Use of highly nonlinear solitary waves for the assessment of dental implants

Abstract

This paper presents a noninvasive technique based on the propagation of highly nonlinear solitary waves (HNSWs) to monitor the stability of dental implants. HNSWs are mechanical waves that can form and travel in highly nonlinear systems, such as one-dimensional chains of contacting spherical particles (i.e., granular crystals). In this study, a granular crystal-based actuator/sensor, designed and built at the University of Pittsburgh, was used to introduce HNSWs into dummy implants that were inserted into either hardened plaster or treated beef bones. The waves reflected at the interface between the particle and implant were monitored to estimate the change in stiffness of the material.
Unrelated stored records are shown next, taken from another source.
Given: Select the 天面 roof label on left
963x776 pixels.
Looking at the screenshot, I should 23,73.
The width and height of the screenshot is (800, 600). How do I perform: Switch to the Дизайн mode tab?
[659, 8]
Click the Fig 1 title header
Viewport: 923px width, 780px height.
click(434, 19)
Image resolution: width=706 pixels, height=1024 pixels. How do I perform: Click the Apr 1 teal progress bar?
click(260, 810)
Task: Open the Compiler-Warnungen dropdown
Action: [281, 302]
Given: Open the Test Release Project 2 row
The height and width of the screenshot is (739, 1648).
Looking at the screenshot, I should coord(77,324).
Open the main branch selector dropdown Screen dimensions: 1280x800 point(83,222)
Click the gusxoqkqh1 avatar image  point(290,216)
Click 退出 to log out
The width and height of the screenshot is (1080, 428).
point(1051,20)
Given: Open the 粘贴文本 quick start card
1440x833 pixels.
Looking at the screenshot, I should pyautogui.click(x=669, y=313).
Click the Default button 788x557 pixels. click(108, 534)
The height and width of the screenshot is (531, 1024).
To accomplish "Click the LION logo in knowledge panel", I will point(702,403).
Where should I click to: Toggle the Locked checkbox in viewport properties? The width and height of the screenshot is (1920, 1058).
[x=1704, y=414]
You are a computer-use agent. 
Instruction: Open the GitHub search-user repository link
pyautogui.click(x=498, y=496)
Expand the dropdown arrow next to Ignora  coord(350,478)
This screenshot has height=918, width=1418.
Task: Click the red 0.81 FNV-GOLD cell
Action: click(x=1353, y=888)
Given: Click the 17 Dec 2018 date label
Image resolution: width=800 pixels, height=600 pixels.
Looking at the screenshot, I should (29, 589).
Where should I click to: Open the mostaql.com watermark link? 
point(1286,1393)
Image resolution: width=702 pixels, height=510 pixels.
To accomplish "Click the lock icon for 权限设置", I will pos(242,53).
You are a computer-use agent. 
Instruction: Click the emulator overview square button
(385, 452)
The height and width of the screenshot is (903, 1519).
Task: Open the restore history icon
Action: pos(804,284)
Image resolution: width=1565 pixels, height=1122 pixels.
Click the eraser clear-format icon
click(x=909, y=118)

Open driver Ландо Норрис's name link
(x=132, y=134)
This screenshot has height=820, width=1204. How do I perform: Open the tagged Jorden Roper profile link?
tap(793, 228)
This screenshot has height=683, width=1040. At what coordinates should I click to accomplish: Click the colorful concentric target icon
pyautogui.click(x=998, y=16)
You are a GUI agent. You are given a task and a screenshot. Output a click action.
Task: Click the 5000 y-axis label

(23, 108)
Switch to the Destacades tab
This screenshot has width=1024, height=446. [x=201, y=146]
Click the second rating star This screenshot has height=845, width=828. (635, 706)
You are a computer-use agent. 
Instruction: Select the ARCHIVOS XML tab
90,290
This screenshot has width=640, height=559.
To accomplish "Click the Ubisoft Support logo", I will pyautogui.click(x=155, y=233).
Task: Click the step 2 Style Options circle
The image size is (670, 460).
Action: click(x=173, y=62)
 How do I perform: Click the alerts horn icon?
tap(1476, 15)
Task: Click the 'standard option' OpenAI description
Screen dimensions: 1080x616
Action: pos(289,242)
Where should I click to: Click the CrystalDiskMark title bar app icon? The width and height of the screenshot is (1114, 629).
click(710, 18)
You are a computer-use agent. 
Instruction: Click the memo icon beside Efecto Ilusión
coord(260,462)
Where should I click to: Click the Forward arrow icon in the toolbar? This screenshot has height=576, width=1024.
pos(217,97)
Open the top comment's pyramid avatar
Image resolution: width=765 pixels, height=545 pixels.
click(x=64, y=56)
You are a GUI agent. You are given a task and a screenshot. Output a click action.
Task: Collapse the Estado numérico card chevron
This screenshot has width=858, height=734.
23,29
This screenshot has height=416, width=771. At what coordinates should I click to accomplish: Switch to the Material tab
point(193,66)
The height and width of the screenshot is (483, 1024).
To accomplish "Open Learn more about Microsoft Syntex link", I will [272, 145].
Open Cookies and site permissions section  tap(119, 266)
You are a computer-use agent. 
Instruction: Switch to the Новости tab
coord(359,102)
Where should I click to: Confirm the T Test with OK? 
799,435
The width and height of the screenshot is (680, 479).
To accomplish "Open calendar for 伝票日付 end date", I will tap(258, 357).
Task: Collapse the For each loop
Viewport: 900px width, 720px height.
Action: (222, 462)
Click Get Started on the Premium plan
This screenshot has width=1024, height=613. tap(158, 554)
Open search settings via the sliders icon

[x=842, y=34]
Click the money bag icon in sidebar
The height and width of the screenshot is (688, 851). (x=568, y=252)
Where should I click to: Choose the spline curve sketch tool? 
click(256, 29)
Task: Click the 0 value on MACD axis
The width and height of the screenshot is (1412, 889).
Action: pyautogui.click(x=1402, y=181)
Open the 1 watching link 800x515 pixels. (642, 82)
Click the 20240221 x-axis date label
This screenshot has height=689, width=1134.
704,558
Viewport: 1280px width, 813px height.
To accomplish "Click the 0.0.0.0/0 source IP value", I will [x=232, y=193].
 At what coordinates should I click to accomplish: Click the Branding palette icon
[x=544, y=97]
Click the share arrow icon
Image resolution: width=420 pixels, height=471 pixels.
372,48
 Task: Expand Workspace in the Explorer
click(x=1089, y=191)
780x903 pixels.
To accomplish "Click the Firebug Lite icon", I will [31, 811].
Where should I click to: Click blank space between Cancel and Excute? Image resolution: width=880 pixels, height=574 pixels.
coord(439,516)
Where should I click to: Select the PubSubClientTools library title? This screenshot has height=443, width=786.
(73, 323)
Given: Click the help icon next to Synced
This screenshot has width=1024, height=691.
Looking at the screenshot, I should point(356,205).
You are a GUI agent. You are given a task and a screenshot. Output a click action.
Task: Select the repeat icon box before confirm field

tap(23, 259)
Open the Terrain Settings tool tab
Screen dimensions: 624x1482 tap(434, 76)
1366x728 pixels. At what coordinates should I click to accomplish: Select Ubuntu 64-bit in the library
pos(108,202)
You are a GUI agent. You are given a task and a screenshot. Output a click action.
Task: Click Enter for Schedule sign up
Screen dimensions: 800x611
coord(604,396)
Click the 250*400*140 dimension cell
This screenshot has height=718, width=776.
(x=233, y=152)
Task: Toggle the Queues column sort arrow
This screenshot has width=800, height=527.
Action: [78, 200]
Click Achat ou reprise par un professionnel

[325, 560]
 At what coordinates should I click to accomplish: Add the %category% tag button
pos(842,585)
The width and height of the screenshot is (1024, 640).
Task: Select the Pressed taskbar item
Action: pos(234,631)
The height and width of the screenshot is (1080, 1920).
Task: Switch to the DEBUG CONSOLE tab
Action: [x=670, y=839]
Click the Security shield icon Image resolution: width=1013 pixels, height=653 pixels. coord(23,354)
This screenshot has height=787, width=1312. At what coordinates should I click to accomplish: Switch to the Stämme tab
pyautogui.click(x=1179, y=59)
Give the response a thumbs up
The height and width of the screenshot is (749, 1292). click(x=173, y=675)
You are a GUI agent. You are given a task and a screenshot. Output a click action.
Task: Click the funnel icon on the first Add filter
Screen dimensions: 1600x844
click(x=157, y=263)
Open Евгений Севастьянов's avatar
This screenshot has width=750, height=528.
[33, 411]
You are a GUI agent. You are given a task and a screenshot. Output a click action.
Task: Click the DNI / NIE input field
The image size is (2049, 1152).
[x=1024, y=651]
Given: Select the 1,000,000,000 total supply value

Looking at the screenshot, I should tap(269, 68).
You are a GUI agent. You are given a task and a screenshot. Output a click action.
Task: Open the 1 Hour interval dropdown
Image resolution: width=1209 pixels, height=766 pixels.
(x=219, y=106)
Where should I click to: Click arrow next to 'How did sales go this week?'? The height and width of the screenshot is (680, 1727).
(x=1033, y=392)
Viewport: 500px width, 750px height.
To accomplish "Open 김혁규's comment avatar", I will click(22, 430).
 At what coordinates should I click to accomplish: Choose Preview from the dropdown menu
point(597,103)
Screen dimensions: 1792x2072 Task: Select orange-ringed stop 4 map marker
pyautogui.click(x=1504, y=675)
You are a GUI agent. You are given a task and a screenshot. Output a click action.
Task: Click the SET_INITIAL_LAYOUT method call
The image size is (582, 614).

The hydration of the plaster was monitored because it can be considered largely similar to the osseointegration process that occurs in the oral connective tissue once a dental-endosteal threaded implant is surgically inserted. In the experiment using bone, the implant-bone system was immersed in an acid bath causing decalcification of the bone and, therefore, reduced stiffness of the bone itself, simulating the inverse of osseointegration. Positive correlations were found, in both experiments, between certain properties of the HNSWs and the stiffness of the test object, demonstrating that HNSWs show promise for use in assessment of dental implants.